Herbal and vitamin supplements are not for everyone. Women who are pregnant or breastfeeding should only take dietary supplements with their physician's approval. While most supplements are safe for the mother, they may be dangerous to a fetus or a breast-feeding baby. According to the American Cancer Society, individuals receiving certain treatments for cancer should also avoid using supplements, which may cause skin sensitivity and severe reactions for patients undergoing radiation and may put those receiving chemotherapy at a greater risk for drug interactions.

Dietary supplements are not recommended for individuals under age 18 or over age 65. Elderly persons are likely to have different rates of metabolism and not many herbal and vitamin supplements have been tested or have a safe recommended dose for children.

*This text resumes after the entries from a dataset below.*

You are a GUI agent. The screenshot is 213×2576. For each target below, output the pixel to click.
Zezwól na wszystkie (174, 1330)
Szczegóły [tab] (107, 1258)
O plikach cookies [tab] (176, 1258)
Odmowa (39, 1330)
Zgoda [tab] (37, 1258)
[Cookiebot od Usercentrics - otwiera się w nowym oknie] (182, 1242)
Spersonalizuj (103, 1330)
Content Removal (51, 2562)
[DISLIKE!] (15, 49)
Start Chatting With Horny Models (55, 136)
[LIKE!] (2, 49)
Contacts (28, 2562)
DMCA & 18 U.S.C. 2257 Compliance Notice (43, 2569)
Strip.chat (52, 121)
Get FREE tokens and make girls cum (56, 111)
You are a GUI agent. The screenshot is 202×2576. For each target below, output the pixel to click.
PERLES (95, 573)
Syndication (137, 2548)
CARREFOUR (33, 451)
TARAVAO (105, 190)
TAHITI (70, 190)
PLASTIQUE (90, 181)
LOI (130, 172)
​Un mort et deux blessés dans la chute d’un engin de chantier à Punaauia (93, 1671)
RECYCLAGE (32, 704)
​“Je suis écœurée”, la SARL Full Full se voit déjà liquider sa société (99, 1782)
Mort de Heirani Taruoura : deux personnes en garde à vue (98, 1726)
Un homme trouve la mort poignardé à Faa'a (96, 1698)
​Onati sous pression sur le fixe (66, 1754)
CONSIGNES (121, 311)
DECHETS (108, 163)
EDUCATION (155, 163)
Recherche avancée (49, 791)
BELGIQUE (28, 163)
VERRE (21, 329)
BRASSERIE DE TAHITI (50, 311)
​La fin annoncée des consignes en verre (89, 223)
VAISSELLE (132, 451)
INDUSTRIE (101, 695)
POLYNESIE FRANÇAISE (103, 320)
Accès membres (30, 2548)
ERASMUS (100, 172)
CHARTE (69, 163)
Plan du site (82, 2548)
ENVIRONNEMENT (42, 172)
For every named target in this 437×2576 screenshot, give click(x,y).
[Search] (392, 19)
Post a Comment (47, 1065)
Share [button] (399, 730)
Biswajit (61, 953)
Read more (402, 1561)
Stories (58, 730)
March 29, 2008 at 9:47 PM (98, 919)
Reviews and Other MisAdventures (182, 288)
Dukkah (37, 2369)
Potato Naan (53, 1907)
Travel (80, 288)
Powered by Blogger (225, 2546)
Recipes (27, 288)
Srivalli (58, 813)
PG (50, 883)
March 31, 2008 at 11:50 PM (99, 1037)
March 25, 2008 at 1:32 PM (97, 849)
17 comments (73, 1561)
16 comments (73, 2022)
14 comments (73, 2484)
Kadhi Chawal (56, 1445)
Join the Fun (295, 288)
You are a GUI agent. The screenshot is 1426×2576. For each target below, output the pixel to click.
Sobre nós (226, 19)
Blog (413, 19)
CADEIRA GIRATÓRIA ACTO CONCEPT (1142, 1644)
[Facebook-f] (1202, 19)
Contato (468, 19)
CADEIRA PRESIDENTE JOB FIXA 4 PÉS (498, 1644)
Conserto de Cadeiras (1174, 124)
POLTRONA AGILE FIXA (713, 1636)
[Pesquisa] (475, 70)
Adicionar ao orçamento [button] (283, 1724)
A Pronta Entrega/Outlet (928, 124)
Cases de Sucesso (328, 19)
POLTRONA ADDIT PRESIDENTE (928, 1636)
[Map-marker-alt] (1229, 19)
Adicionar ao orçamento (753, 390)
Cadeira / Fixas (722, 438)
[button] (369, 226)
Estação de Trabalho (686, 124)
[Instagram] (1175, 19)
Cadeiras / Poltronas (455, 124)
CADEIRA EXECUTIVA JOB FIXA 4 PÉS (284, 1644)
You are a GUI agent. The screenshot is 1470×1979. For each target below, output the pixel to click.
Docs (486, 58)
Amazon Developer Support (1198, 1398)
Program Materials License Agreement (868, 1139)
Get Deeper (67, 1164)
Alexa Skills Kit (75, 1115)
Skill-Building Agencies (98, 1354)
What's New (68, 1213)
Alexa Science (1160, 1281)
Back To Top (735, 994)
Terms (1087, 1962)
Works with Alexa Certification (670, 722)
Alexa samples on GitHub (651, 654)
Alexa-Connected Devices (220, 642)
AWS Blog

In some cases, herbal and vitamin supplements may interact negatively with prescription and over-the-counter medications. As an example, warfarin (Coumadin), gingko biloba, aspirin and vitamin E are all blood thinners; taking them together raises the possibility of internal bleeding. Another supplement, St. Johns Wort, when taken in conjunction with some HIV medications, dramatically lowers their effectiveness. That same supplement has a similar effect on medicines prescribed for heart disease, depression, seizures, contraception and some cancers.

Supplements and Surgery

In addition to the above risks, certain dietary supplements may impact the success of surgery by:

  • Reducing the anesthesia's effectiveness
  • Altering heart rate and blood pressure
  • Increasing bleeding

Individuals scheduled for surgery should inform their physician if they are taking herbal or vitamin supplements. Usually surgical patients are asked to discontinue using the supplements several weeks prior to surgery to avoid potentially life-threatening interactions.

Who Should Take Supplements

Conversely, there are some individuals who should take herbal or vitamin supplements. They include those whose daily caloric intake is under 1,600, vegetarians, women who are postmenopausal, pregnant or trying to conceive or persons who have difficulty properly digesting and absorbing nutrients.